CR 3.2: Protection from malicious code
Reference: ISA/IEC 62443-4-2, Clause 7
Summary
The protection from malicious code requirements are component-specific and can be located as requirements for each specific component type in Clauses 12 through 15.
CR 3.3: Security functionality verification
Reference: ISA/IEC 62443-4-2, Clause 7
Summary
Components must provide the capability to support verification of the intended operation of security functions according to ISA-62443-3-3 [11] SR3.3.
CR 3.4: Software and information integrity
Reference: ISA/IEC 62443-4-2, Clause 7
Summary
Components must provide the capability to perform or support integrity checks on software, configuration and other information as well as the recording and reporting of the results of these checks or be integrated into a system that can perform or support integrity checks.
CR 3.5: Input validation
Reference: ISA/IEC 62443-4-2, Clause 7
Summary
Components must validate the syntax, length and content of any input data that is used as an industrial process control input or input via external interfaces that directly impacts the action of the component.
CR 3.6: Deterministic output
Reference: ISA/IEC 62443-4-2, Clause 7
Summary
Components that physically or logically connect to an automation process must provide the capability to set outputs to a predetermined state if normal operation as defined by the component supplier cannot be maintained.
CR 3.7: Error handling
Reference: ISA/IEC 62443-4-2, Clause 7
Summary
Components must identify and handle error conditions in a manner that does not provide information that could be exploited by adversaries to attack the IACS.
CR 3.8: Session integrity
Reference: ISA/IEC 62443-4-2, Clause 7
Summary
Components must provide mechanisms to protect the integrity of communications sessions including: the capability to invalidate session identifiers upon user logout or other session termination (including browser sessions); the capability to generate a unique session identifier for each session and recognize only session identifiers that are system-generated; and the capability to generate unique session identifiers w…
CR 3.9: Protection of audit information
Reference: ISA/IEC 62443-4-2, Clause 7
Summary
Protect audit information, audit logs and audit tools (where present) from unauthorised access,
modification and deletion — including records, settings and reports used for investigation and recovery.
Higher SLs can require write-once storage for audit records.
CR 3.10: Support for updates
Reference: ISA/IEC 62443-4-2, Clause 7
Summary
for each specific device type in Clauses 12 through 15.
CR 3.11: Physical tamper resistance and detection
Reference: ISA/IEC 62443-4-2, Clause 7
Summary
The physical tamper resistance and detection requirements are component -specific and can be located as requirements for each specific device type in Clauses 12 through 15.
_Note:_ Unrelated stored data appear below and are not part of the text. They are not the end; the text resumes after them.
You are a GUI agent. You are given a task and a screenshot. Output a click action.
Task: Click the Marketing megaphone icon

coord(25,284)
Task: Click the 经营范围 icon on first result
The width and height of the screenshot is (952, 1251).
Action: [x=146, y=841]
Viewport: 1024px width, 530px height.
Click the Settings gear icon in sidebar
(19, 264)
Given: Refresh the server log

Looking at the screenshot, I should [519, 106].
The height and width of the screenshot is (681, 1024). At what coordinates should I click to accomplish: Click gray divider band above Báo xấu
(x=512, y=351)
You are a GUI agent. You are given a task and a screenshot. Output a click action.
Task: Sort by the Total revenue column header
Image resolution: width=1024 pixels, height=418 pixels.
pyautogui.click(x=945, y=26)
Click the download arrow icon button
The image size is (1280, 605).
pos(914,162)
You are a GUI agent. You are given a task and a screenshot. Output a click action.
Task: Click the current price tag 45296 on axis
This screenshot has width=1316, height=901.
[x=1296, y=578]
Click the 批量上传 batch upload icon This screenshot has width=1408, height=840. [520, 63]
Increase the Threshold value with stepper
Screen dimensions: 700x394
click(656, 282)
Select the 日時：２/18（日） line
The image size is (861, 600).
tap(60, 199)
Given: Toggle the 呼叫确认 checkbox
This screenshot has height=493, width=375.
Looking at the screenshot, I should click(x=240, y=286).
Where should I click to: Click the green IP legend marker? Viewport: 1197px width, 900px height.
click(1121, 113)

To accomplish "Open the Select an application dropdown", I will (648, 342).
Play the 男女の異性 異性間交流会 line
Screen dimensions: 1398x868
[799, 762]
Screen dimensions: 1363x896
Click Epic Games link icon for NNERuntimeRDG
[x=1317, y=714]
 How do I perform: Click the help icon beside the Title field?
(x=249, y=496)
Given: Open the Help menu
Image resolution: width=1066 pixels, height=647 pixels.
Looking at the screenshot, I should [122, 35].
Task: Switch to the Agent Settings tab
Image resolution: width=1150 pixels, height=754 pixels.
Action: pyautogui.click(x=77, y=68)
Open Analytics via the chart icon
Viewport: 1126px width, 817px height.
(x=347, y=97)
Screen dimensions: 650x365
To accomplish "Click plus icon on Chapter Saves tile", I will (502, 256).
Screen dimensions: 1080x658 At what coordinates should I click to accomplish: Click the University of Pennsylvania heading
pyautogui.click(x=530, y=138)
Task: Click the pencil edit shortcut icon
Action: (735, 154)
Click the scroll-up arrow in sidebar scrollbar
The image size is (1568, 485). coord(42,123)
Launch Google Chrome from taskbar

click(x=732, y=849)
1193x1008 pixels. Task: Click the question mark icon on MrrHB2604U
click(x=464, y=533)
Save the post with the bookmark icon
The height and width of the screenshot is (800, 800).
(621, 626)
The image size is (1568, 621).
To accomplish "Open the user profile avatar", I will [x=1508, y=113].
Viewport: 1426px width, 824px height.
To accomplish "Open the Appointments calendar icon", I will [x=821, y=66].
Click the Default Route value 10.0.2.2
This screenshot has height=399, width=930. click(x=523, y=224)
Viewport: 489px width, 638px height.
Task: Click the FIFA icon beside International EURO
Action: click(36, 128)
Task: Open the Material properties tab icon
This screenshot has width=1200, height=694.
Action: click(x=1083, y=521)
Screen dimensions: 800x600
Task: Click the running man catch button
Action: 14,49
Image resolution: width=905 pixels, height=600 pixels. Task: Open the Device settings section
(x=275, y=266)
CR 3.12: Provisioning product supplier roots of trust
Reference: ISA/IEC 62443-4-2, Clause 7
Summary
The provisioning product supplier roots of trust requirements are component -specific and can be located as requirements for each specific device type in Clauses 12 through 15.
CR 3.13: Provisioning asset owner roots of trust
Reference: ISA/IEC 62443-4-2, Clause 7
Summary
The provisioning asset owner roots of trust requirements are component -specific and can be located as requirements for each specific device type in Clauses 12 through 15.
CR 3.14: Integrity of the boot process
Reference: ISA/IEC 62443-4-2, Clause 7
Summary
The integrity of the boot process requirements are component-specific and can be located as requirements for each specific device type in Clauses 12 through 15.